### Work instruction
Retype the material, please. Every line must match.

### Supplied data
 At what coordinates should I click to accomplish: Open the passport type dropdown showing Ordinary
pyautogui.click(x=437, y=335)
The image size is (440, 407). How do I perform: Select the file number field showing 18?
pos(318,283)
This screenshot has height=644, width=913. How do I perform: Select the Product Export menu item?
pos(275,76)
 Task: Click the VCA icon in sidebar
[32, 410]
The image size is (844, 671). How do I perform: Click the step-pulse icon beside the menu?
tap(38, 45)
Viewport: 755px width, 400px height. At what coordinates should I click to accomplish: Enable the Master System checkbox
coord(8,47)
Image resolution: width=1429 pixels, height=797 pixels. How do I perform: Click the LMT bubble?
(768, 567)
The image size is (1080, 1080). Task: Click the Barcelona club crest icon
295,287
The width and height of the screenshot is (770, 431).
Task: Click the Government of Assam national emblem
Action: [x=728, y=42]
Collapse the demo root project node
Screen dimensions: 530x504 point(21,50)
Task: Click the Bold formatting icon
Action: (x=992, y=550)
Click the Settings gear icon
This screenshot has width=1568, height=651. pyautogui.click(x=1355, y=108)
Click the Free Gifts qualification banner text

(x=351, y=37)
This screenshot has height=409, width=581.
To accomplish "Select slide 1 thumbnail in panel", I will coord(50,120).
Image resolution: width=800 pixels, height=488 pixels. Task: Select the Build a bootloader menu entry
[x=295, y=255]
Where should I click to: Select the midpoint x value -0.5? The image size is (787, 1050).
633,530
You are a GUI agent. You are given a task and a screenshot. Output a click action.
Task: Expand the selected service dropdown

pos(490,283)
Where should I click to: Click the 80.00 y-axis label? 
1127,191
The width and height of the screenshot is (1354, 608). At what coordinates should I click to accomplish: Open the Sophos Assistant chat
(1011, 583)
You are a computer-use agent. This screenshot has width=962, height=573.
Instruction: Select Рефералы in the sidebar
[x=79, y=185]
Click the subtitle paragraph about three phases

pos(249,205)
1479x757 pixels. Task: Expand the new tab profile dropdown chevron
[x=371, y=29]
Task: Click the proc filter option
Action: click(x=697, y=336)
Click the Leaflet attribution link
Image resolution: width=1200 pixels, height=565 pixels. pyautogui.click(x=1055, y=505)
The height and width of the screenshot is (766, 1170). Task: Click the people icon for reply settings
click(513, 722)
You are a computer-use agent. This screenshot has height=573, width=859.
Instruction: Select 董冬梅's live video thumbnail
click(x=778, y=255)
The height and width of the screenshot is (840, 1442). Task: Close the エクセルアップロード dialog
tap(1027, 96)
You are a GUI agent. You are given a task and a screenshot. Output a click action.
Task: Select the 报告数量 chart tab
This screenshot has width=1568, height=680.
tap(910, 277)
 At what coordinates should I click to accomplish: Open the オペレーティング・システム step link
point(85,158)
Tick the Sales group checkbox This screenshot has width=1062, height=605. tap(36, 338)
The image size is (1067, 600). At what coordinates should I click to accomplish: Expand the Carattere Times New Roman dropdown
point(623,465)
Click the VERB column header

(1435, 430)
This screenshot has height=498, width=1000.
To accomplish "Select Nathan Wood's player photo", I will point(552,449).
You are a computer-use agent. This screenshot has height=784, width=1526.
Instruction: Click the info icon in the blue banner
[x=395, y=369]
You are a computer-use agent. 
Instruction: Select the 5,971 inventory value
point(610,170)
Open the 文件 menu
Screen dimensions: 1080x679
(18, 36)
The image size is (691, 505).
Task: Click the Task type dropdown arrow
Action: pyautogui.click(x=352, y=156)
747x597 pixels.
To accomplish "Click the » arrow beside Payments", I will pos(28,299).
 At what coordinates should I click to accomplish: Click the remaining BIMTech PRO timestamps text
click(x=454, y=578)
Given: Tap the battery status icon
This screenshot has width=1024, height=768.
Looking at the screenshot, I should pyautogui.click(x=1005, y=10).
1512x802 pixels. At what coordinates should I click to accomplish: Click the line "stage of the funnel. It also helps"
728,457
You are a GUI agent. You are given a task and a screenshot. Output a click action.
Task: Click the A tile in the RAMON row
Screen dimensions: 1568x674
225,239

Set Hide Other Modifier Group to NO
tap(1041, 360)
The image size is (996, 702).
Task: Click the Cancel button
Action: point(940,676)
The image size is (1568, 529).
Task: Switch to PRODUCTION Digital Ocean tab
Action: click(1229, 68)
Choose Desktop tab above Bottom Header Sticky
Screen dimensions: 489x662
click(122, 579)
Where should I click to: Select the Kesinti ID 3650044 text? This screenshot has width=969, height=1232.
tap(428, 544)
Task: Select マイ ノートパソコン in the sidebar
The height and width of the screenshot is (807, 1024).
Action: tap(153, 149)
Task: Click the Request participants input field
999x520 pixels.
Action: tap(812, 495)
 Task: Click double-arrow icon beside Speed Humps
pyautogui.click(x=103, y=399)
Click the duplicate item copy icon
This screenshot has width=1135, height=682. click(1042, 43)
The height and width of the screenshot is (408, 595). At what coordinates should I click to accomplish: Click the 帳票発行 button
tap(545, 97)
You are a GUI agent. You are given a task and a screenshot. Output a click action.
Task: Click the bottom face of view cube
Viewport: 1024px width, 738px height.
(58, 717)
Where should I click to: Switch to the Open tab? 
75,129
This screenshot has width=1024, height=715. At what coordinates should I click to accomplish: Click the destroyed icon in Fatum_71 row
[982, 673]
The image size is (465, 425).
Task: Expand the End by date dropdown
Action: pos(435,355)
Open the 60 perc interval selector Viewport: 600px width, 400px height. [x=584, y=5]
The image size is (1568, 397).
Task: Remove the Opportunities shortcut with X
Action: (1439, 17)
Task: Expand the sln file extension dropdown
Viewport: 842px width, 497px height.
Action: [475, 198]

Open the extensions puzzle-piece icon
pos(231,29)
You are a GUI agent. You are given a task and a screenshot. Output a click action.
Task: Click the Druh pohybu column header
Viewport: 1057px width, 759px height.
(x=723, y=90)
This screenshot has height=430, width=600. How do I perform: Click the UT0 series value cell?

### Answer section
 At what coordinates should I click to accomplish: Open the passport type dropdown showing Ordinary
pyautogui.click(x=437, y=335)
The image size is (440, 407). How do I perform: Select the file number field showing 18?
pos(318,283)
This screenshot has height=644, width=913. How do I perform: Select the Product Export menu item?
pos(275,76)
 Task: Click the VCA icon in sidebar
[32, 410]
The image size is (844, 671). How do I perform: Click the step-pulse icon beside the menu?
tap(38, 45)
Viewport: 755px width, 400px height. At what coordinates should I click to accomplish: Enable the Master System checkbox
coord(8,47)
Image resolution: width=1429 pixels, height=797 pixels. How do I perform: Click the LMT bubble?
(768, 567)
The image size is (1080, 1080). Task: Click the Barcelona club crest icon
295,287
The width and height of the screenshot is (770, 431).
Task: Click the Government of Assam national emblem
Action: [x=728, y=42]
Collapse the demo root project node
Screen dimensions: 530x504 point(21,50)
Task: Click the Bold formatting icon
Action: (x=992, y=550)
Click the Settings gear icon
This screenshot has width=1568, height=651. pyautogui.click(x=1355, y=108)
Click the Free Gifts qualification banner text

(x=351, y=37)
This screenshot has height=409, width=581.
To accomplish "Select slide 1 thumbnail in panel", I will coord(50,120).
Image resolution: width=800 pixels, height=488 pixels. Task: Select the Build a bootloader menu entry
[x=295, y=255]
Where should I click to: Select the midpoint x value -0.5? The image size is (787, 1050).
633,530
You are a GUI agent. You are given a task and a screenshot. Output a click action.
Task: Expand the selected service dropdown

pos(490,283)
Where should I click to: Click the 80.00 y-axis label? 
1127,191
The width and height of the screenshot is (1354, 608). At what coordinates should I click to accomplish: Open the Sophos Assistant chat
(1011, 583)
You are a computer-use agent. This screenshot has width=962, height=573.
Instruction: Select Рефералы in the sidebar
[x=79, y=185]
Click the subtitle paragraph about three phases

pos(249,205)
1479x757 pixels. Task: Expand the new tab profile dropdown chevron
[x=371, y=29]
Task: Click the proc filter option
Action: click(x=697, y=336)
Click the Leaflet attribution link
Image resolution: width=1200 pixels, height=565 pixels. pyautogui.click(x=1055, y=505)
The height and width of the screenshot is (766, 1170). Task: Click the people icon for reply settings
click(513, 722)
You are a computer-use agent. This screenshot has height=573, width=859.
Instruction: Select 董冬梅's live video thumbnail
click(x=778, y=255)
The height and width of the screenshot is (840, 1442). Task: Close the エクセルアップロード dialog
tap(1027, 96)
You are a GUI agent. You are given a task and a screenshot. Output a click action.
Task: Select the 报告数量 chart tab
This screenshot has width=1568, height=680.
tap(910, 277)
 At what coordinates should I click to accomplish: Open the オペレーティング・システム step link
point(85,158)
Tick the Sales group checkbox This screenshot has width=1062, height=605. tap(36, 338)
The image size is (1067, 600). At what coordinates should I click to accomplish: Expand the Carattere Times New Roman dropdown
point(623,465)
Click the VERB column header

(1435, 430)
This screenshot has height=498, width=1000.
To accomplish "Select Nathan Wood's player photo", I will point(552,449).
You are a computer-use agent. This screenshot has height=784, width=1526.
Instruction: Click the info icon in the blue banner
[x=395, y=369]
You are a computer-use agent. 
Instruction: Select the 5,971 inventory value
point(610,170)
Open the 文件 menu
Screen dimensions: 1080x679
(18, 36)
The image size is (691, 505).
Task: Click the Task type dropdown arrow
Action: pyautogui.click(x=352, y=156)
747x597 pixels.
To accomplish "Click the » arrow beside Payments", I will pos(28,299).
 At what coordinates should I click to accomplish: Click the remaining BIMTech PRO timestamps text
click(x=454, y=578)
Given: Tap the battery status icon
This screenshot has width=1024, height=768.
Looking at the screenshot, I should pyautogui.click(x=1005, y=10).
1512x802 pixels. At what coordinates should I click to accomplish: Click the line "stage of the funnel. It also helps"
728,457
You are a GUI agent. You are given a task and a screenshot. Output a click action.
Task: Click the A tile in the RAMON row
Screen dimensions: 1568x674
225,239

Set Hide Other Modifier Group to NO
tap(1041, 360)
The image size is (996, 702).
Task: Click the Cancel button
Action: point(940,676)
The image size is (1568, 529).
Task: Switch to PRODUCTION Digital Ocean tab
Action: click(1229, 68)
Choose Desktop tab above Bottom Header Sticky
Screen dimensions: 489x662
click(122, 579)
Where should I click to: Select the Kesinti ID 3650044 text? This screenshot has width=969, height=1232.
tap(428, 544)
Task: Select マイ ノートパソコン in the sidebar
The height and width of the screenshot is (807, 1024).
Action: tap(153, 149)
Task: Click the Request participants input field
999x520 pixels.
Action: tap(812, 495)
 Task: Click double-arrow icon beside Speed Humps
pyautogui.click(x=103, y=399)
Click the duplicate item copy icon
This screenshot has width=1135, height=682. click(1042, 43)
The height and width of the screenshot is (408, 595). At what coordinates should I click to accomplish: Click the 帳票発行 button
tap(545, 97)
You are a GUI agent. You are given a task and a screenshot. Output a click action.
Task: Click the bottom face of view cube
Viewport: 1024px width, 738px height.
(58, 717)
Where should I click to: Switch to the Open tab? 
75,129
This screenshot has width=1024, height=715. At what coordinates should I click to accomplish: Click the destroyed icon in Fatum_71 row
[982, 673]
The image size is (465, 425).
Task: Expand the End by date dropdown
Action: pos(435,355)
Open the 60 perc interval selector Viewport: 600px width, 400px height. [x=584, y=5]
The image size is (1568, 397).
Task: Remove the Opportunities shortcut with X
Action: (1439, 17)
Task: Expand the sln file extension dropdown
Viewport: 842px width, 497px height.
Action: [475, 198]

Open the extensions puzzle-piece icon
pos(231,29)
You are a GUI agent. You are given a task and a screenshot. Output a click action.
Task: Click the Druh pohybu column header
Viewport: 1057px width, 759px height.
(x=723, y=90)
This screenshot has height=430, width=600. How do I perform: Click the UT0 series value cell?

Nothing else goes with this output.